Search the App Store for “To Do” and you get 249 hits.
Do the same search for “Address Book” and you get 43 results…and half of those are utilities for cleaning up your contacts, not apps for managing contacts.
This is a little weird seeing that your “Rolodex” is supposed to be the most valuable tool in your career toolbox.
As an introvert (someone who is not, by nature, good with people) I’d love to get a little help with the way I handle my contacts. Something like Getting Things Done, only for getting people done. Apparently nobody else has this problem because there aren’t a whole lot of good solutions out there.
What Makes a Good Address Book?
What I want is something to help me do better at managing my social ecosystem. Ideally it would help me understand who I connect with, who I’m losing touch with, and it would help me discover new connections in specific interest areas. Is that too much to ask?
And it should be automatic. I’ve got better things to do with my time than fiddle constantly my contacts list in an Excel spreadsheet (I’m looking at you, Mashable).

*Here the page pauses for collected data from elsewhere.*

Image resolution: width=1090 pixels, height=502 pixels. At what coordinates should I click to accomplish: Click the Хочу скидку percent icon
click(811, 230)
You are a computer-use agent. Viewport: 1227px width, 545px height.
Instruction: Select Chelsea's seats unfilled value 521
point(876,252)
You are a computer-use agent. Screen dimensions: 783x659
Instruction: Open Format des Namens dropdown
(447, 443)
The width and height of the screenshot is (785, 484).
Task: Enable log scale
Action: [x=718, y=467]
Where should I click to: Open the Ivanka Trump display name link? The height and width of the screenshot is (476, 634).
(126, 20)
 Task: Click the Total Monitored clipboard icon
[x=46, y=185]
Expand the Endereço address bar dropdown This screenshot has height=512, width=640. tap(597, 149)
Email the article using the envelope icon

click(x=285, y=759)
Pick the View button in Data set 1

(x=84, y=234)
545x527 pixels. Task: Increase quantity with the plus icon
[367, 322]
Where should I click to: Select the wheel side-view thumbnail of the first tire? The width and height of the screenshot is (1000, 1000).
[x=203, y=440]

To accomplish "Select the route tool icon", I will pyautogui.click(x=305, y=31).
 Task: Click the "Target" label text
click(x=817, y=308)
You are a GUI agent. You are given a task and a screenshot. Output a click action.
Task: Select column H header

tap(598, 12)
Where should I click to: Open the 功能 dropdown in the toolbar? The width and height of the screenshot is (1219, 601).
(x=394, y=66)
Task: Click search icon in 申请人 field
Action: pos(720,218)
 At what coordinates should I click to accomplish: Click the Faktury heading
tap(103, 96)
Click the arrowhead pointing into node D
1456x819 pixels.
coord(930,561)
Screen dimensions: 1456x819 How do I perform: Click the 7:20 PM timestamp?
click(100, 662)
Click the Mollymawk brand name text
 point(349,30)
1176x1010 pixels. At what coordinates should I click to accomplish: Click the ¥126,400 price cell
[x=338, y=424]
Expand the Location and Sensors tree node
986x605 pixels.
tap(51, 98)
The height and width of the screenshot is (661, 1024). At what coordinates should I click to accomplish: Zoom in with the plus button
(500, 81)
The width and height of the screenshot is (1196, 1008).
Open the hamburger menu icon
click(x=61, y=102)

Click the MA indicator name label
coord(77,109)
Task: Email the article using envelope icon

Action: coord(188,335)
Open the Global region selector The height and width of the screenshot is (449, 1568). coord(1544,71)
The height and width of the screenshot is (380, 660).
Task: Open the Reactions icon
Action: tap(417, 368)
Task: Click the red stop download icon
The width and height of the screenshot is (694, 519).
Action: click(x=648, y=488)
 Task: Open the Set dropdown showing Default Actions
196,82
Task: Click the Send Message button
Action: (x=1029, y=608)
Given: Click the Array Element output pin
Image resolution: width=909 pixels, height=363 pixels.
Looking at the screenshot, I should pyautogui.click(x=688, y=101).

Tip #1: Addresses Need to Be On Your Phone
This seems like a no-brainer but you’d be surprised at the number of contact management systems that silo your contacts into a proprietary database. This goes double for Excel sheets, Access! or FileMaker databases.
When you want to make a call or send a text, you want that number in your native Contacts book…especially if you use Siri to make the connection.
Tip #2: One Place to Manage All Your Connections
Different people like to interact in different ways. Some folk like to text, some like to call. One contact responds to email and another to a LinkedIn message. Ideally your magic address book app will collect all of these and at least link you to the relevant app.
Tip #3: The Software is Not the System
One of the great things about Getting Things Done is that David Allen’s signature to-do list system is software agnostic. You can effectively run his technique using Omnifocus, Outlook, Remember the Milk or even a paper-based Baron Fig Atomic notebook.
No software is going to help you manage your contacts if you’re not a little bit organized and disciplined about contact management. That said, I have yet to find a people-connection system that covers all the bases the way GTD or Mark Forster’s Autofocus system does.
The Contenders
This post is already getting a little long so I will detail with my findings in a follow-up blog (or two). Below is a list of the address book apps that I’m trying on for size. But right off the bat I have made a discovery – no address book will help you discover relationships between your contacts. For that you will need another tool, sometimes called a CRM or Customer Relationship Manager.
Address Books
Contacts – This is the native address book on the iPhone. iCloud can link contacts across all your Apple devices. BUT YOU CAN’T MANAGE GROUPS!!!!
Full Contact – A better address book for iOS with it’s own cloud based system. Syncs (sort of) with iCloud.
Covve – Also better than the native address book. Syncs with iCloud. A little weird.
Circle Back – Automates clean up and improvement of your contacts. Doesn’t always work the way you’d hope.
Interact – It was nice while it lasted.
MacOS
CardHop – Launchbar simplicity that power users say revolutionizes they way they handle their contacts. MacOS only.
BusyContacts – Integrates contacts with email, Twitter and calendar entries (on BusyCal). The most CRM-like solution of them all. MacOS only.
CRM Systems
CRM systems are very sales-focused and have a lot of lifecycle tools that are meaningless to writers, researchers, activists and others who could use a powerful relationship management tool. ALSO CAN BE VERY EXPENSIVE. Here are a few of the best I’ve found so far.
Nimble– A truly great design, easy to use and integrates social feeds. 14 day free trial.
HubSpot – A free CRM that’s easy to set up and use. Most of the value comes if you use your website to capture leads. Did I mention that it’s free?
Cloze – This CRM ranks your contacts by frequency and type of interaction and lets you know when you’re losing touch. Integrates social and email. Free version with some key features disabled.
Nudge – I’m not sure what Nudge is – it functions very differently than other sales-driven CRMs and sometimes coughs up some interesting discovery.
So those are the main tools that I’m looking at and will be reporting back about. Feel free to give any of them a spin and let me know what you think in comments.
A word to the wise – if you try more than one of these at a time you WILL hose your contact list. So there’s one final entry –
Contacts Cleaner – Merges duplicates, fixes names, bad phone numbers and more. Worth every penny.